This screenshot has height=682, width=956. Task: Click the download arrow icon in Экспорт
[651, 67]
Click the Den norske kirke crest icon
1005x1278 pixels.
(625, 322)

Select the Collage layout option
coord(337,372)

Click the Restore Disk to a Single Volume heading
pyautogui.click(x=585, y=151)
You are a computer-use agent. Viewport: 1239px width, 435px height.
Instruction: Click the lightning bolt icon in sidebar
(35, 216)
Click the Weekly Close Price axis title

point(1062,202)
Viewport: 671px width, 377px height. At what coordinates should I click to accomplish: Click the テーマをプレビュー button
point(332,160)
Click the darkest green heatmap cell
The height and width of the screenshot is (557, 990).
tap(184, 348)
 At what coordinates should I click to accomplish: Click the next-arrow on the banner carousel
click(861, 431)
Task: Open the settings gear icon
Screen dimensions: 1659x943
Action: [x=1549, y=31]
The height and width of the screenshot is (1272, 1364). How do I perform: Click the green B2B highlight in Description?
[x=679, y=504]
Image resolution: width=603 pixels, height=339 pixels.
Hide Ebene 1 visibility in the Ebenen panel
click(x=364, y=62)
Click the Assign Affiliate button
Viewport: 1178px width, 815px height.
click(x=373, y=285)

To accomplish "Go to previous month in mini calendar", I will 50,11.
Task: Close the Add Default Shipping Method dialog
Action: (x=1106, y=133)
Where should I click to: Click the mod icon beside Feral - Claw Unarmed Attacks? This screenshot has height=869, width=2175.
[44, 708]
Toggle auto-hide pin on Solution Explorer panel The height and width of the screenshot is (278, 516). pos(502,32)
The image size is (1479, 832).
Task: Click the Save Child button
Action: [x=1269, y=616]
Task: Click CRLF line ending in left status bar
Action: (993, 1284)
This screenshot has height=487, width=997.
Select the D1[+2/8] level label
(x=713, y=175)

◇ ◇ ◇ ◇

§ **Problem statement**: Transcribe the whole listing exactly.

§ **Answer section**:
This screenshot has height=682, width=956. Task: Click the download arrow icon in Экспорт
[651, 67]
Click the Den norske kirke crest icon
1005x1278 pixels.
(625, 322)

Select the Collage layout option
coord(337,372)

Click the Restore Disk to a Single Volume heading
pyautogui.click(x=585, y=151)
You are a computer-use agent. Viewport: 1239px width, 435px height.
Instruction: Click the lightning bolt icon in sidebar
(35, 216)
Click the Weekly Close Price axis title

point(1062,202)
Viewport: 671px width, 377px height. At what coordinates should I click to accomplish: Click the テーマをプレビュー button
point(332,160)
Click the darkest green heatmap cell
The height and width of the screenshot is (557, 990).
tap(184, 348)
 At what coordinates should I click to accomplish: Click the next-arrow on the banner carousel
click(861, 431)
Task: Open the settings gear icon
Screen dimensions: 1659x943
Action: [x=1549, y=31]
The height and width of the screenshot is (1272, 1364). How do I perform: Click the green B2B highlight in Description?
[x=679, y=504]
Image resolution: width=603 pixels, height=339 pixels.
Hide Ebene 1 visibility in the Ebenen panel
click(x=364, y=62)
Click the Assign Affiliate button
Viewport: 1178px width, 815px height.
click(x=373, y=285)

To accomplish "Go to previous month in mini calendar", I will 50,11.
Task: Close the Add Default Shipping Method dialog
Action: (x=1106, y=133)
Where should I click to: Click the mod icon beside Feral - Claw Unarmed Attacks? This screenshot has height=869, width=2175.
[44, 708]
Toggle auto-hide pin on Solution Explorer panel The height and width of the screenshot is (278, 516). pos(502,32)
The image size is (1479, 832).
Task: Click the Save Child button
Action: [x=1269, y=616]
Task: Click CRLF line ending in left status bar
Action: (993, 1284)
This screenshot has height=487, width=997.
Select the D1[+2/8] level label
(x=713, y=175)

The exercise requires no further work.